[Start of Attachment]
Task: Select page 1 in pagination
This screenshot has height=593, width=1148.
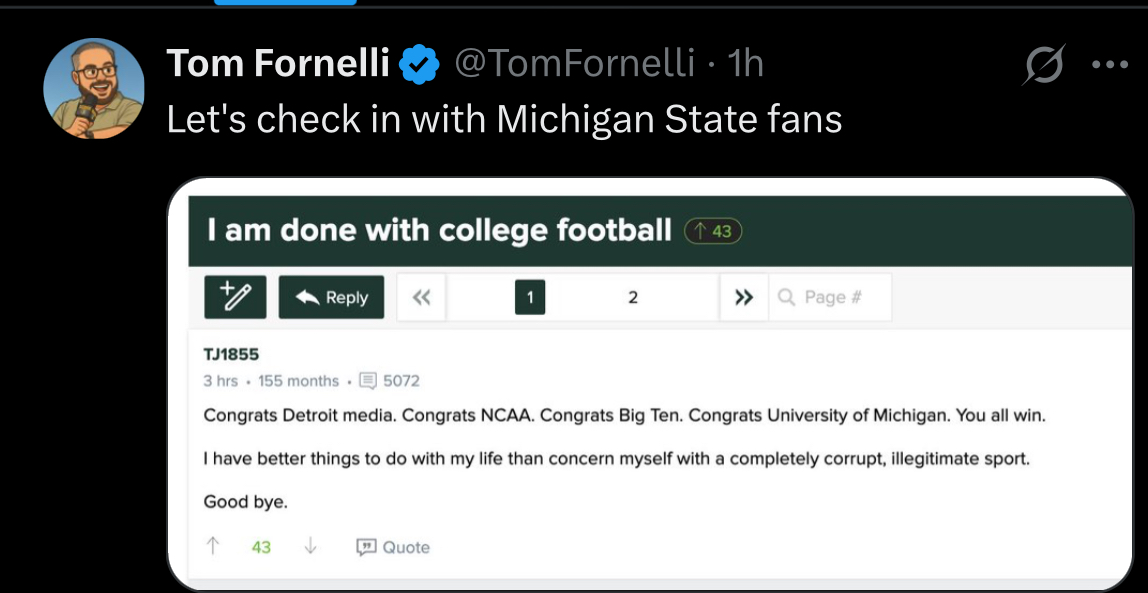Action: 530,297
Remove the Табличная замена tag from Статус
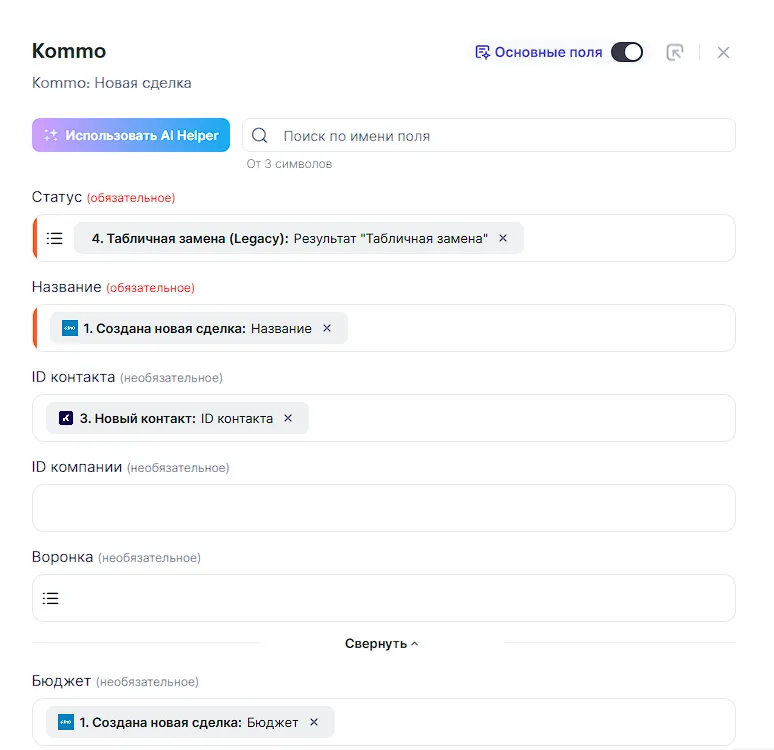 tap(503, 238)
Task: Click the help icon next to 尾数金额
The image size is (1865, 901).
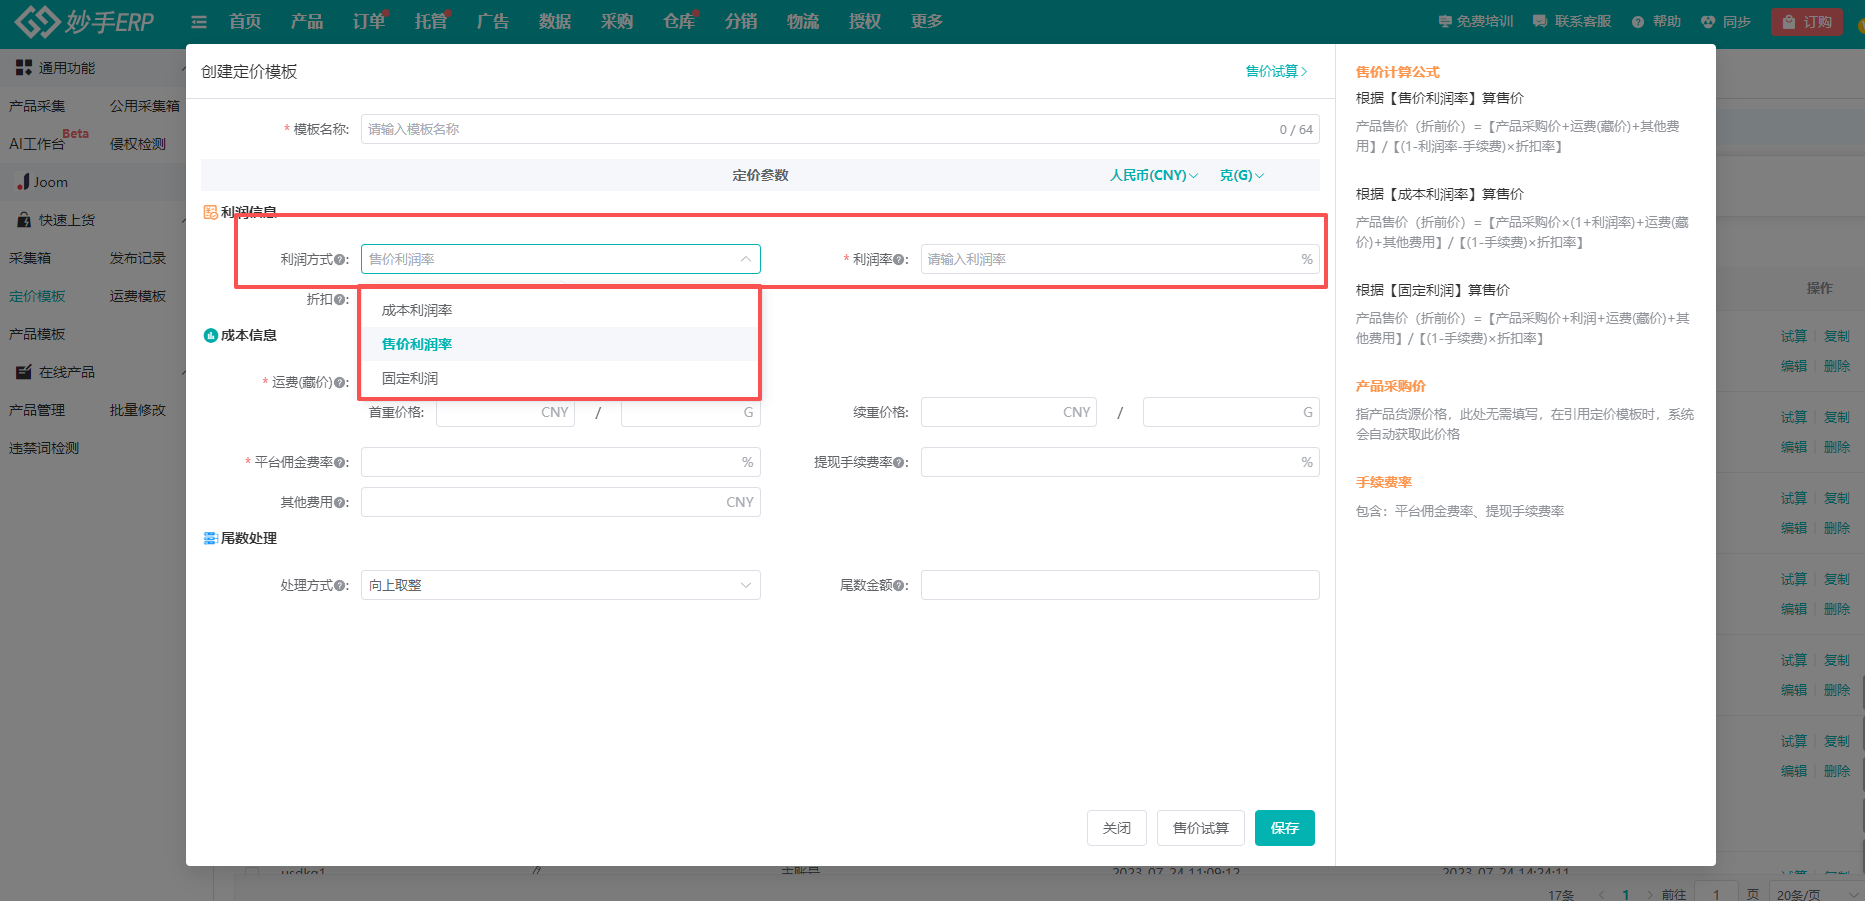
[End of Attachment]
### YOUR OBJECTIVE
Could you report all lines of the listing that hold "Task"?

### ANSWER SPACE
Task: Select page 1 in pagination
Task: Click the help icon next to 尾数金额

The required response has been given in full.